[The task] Go through the material line by line and copy each one with the word "bankete".

[Data for this exercise]
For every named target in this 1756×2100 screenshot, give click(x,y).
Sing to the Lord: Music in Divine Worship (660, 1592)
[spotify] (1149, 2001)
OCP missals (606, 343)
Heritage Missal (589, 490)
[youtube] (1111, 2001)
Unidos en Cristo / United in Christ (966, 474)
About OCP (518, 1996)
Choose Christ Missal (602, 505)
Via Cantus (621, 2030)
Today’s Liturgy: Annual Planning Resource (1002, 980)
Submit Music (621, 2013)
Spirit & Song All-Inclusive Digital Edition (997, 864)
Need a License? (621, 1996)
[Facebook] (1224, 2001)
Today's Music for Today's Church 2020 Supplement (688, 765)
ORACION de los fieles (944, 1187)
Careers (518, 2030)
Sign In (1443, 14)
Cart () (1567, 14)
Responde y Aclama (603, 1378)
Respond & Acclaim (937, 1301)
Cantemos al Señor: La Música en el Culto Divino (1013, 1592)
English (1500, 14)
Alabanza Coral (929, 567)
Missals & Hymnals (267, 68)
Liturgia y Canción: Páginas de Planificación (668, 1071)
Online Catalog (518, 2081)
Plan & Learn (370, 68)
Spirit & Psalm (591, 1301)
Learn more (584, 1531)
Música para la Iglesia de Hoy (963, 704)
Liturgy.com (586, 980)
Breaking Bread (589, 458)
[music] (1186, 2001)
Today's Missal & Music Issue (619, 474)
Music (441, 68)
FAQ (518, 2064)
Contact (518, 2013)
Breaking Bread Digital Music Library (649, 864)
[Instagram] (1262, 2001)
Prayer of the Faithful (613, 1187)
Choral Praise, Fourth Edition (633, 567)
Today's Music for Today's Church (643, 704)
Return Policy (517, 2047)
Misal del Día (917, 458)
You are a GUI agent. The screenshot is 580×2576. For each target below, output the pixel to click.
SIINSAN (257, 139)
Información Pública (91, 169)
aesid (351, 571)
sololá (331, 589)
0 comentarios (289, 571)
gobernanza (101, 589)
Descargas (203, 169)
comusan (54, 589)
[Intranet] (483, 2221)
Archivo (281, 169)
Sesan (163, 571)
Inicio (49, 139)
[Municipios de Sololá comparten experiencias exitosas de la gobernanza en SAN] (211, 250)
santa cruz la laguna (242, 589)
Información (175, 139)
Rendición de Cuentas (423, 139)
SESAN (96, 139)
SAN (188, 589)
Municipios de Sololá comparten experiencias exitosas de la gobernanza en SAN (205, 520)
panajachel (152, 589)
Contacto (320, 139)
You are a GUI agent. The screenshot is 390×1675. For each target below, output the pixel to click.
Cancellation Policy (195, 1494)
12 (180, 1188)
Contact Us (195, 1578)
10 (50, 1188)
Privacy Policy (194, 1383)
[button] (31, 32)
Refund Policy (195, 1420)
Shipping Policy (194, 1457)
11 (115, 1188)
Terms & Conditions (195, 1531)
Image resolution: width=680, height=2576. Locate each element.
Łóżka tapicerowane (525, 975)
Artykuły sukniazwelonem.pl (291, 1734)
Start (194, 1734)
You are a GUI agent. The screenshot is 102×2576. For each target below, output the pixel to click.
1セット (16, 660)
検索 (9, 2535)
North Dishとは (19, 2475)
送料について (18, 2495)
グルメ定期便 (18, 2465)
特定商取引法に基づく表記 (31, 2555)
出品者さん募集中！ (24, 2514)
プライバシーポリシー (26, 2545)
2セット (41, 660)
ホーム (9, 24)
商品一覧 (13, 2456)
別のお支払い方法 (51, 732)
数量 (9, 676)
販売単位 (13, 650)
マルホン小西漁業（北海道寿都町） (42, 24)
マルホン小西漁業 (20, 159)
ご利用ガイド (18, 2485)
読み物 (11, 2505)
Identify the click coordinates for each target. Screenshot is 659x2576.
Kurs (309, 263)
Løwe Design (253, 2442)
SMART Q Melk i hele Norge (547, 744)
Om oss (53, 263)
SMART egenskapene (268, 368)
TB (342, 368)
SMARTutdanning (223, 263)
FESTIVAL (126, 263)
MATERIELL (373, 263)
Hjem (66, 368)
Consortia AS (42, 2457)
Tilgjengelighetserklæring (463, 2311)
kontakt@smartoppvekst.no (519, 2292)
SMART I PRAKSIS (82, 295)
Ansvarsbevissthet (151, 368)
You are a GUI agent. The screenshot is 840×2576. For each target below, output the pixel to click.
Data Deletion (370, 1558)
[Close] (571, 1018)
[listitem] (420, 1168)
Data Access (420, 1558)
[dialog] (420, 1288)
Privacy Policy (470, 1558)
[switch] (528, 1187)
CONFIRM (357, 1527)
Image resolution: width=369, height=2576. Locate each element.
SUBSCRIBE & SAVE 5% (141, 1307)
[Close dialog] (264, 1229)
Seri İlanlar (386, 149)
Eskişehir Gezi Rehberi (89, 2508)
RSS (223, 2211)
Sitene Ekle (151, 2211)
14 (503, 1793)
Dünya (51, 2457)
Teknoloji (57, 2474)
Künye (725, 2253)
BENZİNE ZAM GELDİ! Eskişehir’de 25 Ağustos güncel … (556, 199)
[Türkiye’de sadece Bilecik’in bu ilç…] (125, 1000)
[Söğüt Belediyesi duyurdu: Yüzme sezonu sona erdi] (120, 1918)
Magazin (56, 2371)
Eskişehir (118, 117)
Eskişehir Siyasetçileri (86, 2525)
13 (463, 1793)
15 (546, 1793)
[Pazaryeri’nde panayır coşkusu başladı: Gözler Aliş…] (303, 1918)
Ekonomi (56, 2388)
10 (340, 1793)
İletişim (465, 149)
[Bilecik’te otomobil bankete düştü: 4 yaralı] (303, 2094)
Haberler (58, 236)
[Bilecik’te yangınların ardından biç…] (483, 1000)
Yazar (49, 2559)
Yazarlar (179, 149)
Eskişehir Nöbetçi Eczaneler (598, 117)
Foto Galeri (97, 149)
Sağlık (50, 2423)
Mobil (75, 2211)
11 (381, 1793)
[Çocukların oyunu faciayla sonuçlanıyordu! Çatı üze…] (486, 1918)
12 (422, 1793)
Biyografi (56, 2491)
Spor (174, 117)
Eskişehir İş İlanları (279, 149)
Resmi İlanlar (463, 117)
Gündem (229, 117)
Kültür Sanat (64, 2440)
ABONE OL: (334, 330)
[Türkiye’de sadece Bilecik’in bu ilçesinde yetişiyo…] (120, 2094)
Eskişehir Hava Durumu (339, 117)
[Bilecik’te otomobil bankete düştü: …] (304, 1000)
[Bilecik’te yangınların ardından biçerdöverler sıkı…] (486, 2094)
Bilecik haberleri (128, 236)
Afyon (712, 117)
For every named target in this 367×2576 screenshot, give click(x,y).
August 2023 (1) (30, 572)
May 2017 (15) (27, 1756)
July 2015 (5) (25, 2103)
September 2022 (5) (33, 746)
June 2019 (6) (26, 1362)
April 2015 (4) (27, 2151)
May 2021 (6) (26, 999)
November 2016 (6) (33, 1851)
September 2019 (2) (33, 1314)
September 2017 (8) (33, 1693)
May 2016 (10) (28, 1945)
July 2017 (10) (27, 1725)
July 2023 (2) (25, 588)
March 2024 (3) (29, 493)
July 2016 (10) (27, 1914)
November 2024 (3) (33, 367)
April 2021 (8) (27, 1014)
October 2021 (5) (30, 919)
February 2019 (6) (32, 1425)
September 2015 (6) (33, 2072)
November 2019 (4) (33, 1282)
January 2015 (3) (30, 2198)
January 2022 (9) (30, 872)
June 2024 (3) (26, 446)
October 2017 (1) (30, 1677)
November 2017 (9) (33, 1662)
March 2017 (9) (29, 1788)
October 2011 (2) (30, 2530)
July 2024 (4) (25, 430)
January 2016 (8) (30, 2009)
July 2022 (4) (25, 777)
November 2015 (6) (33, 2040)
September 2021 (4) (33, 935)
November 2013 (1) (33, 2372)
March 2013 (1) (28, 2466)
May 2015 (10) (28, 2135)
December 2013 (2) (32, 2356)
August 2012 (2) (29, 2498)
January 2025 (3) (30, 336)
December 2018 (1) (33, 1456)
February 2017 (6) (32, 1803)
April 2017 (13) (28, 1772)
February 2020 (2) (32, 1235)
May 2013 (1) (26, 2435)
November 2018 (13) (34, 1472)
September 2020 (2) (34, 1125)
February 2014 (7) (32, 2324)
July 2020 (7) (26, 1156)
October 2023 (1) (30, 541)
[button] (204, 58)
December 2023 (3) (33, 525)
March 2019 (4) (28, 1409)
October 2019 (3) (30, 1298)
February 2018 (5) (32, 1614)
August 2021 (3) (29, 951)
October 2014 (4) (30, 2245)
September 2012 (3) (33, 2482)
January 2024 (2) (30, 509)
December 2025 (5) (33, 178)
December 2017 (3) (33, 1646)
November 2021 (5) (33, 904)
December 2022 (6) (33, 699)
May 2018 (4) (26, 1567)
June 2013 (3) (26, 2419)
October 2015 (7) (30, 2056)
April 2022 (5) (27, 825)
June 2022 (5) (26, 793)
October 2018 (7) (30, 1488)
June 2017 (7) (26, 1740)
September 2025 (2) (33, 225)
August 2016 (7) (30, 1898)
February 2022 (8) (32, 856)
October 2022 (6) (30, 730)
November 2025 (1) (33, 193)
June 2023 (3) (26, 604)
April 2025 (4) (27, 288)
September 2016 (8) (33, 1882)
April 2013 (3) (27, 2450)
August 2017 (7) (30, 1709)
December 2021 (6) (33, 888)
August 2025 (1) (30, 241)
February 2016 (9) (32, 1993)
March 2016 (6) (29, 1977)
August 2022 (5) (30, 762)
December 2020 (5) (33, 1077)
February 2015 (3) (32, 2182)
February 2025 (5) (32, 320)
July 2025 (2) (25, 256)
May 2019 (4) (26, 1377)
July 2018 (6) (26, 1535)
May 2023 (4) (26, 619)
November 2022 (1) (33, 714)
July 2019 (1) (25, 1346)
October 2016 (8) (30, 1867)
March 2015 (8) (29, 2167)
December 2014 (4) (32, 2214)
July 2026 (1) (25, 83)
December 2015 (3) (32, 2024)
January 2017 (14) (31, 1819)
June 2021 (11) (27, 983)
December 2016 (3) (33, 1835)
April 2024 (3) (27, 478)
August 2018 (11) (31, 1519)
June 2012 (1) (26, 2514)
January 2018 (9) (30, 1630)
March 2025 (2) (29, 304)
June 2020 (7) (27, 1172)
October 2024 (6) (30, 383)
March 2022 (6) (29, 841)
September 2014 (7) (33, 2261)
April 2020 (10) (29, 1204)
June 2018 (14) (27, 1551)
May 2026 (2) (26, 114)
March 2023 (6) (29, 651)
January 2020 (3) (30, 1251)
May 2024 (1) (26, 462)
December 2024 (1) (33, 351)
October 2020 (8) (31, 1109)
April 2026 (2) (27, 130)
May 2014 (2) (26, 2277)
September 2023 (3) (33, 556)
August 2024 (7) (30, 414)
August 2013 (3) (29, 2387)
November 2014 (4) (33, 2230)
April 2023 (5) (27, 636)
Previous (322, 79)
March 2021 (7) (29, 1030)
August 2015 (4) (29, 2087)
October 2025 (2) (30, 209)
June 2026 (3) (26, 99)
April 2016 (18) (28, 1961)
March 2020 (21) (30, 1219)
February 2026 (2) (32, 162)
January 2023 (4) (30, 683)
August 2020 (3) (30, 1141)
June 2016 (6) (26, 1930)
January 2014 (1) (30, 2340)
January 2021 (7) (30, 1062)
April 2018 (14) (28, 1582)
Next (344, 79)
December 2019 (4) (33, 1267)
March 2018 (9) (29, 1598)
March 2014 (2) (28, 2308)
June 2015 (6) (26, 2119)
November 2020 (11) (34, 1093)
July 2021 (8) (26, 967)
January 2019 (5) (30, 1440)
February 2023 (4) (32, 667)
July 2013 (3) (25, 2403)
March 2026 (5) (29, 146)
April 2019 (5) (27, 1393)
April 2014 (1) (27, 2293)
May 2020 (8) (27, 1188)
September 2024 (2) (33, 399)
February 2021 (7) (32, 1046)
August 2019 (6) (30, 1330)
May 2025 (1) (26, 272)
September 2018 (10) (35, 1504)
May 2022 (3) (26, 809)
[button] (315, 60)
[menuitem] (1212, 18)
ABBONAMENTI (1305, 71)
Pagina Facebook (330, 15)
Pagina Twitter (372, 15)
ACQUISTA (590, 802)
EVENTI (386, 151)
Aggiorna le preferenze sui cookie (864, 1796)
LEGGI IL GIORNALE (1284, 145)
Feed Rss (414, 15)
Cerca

[Task result]
[Bilecik’te otomobil bankete düştü: 4 yaralı] (303, 2094)
[Bilecik’te otomobil bankete düştü: …] (304, 1000)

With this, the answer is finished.